==== GIVEN RECORDS

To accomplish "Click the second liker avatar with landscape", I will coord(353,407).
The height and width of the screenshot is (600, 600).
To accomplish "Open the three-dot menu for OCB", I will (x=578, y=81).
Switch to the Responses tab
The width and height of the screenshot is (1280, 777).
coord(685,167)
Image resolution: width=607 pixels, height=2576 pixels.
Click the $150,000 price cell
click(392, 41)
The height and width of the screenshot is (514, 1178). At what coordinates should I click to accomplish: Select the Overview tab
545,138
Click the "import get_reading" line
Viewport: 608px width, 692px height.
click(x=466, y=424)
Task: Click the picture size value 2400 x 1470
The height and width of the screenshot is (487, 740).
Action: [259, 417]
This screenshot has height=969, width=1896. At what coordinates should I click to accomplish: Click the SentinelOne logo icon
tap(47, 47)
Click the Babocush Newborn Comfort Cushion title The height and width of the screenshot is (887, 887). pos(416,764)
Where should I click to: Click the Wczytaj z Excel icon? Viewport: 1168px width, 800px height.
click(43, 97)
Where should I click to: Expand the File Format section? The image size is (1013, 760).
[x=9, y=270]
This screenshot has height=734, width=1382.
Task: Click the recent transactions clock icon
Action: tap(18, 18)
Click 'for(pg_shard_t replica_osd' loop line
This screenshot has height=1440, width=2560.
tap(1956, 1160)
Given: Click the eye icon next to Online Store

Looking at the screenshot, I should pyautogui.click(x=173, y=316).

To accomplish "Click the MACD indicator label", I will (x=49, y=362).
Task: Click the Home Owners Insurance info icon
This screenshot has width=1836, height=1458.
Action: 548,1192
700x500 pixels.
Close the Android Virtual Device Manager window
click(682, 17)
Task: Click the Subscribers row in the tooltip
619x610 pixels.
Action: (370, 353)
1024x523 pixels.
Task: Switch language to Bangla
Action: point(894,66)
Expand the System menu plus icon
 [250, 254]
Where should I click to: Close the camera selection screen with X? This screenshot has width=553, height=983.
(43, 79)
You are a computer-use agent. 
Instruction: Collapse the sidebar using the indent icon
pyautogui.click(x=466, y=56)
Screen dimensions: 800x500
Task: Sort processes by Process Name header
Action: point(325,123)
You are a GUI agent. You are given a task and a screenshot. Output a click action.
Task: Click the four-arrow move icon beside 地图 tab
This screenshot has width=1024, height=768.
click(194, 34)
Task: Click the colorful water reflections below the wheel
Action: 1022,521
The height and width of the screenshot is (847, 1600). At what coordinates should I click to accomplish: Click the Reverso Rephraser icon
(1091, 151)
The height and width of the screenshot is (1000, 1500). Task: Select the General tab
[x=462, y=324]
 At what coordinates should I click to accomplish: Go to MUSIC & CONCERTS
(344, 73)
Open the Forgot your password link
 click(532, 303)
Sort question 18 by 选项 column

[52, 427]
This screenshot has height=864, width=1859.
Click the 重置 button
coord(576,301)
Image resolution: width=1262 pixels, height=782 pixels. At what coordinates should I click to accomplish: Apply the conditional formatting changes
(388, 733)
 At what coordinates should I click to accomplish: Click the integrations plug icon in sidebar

========

WORK TO COMPLETE :: Go back to the listing above. Copy word for word the lines from the one with "Expand the System menu plus icon" through the one with "Task: Click the four-arrow", and nothing more.

EXERCISE SOLUTION ::
Expand the System menu plus icon
 [250, 254]
Where should I click to: Close the camera selection screen with X? This screenshot has width=553, height=983.
(43, 79)
You are a computer-use agent. 
Instruction: Collapse the sidebar using the indent icon
pyautogui.click(x=466, y=56)
Screen dimensions: 800x500
Task: Sort processes by Process Name header
Action: point(325,123)
You are a GUI agent. You are given a task and a screenshot. Output a click action.
Task: Click the four-arrow move icon beside 地图 tab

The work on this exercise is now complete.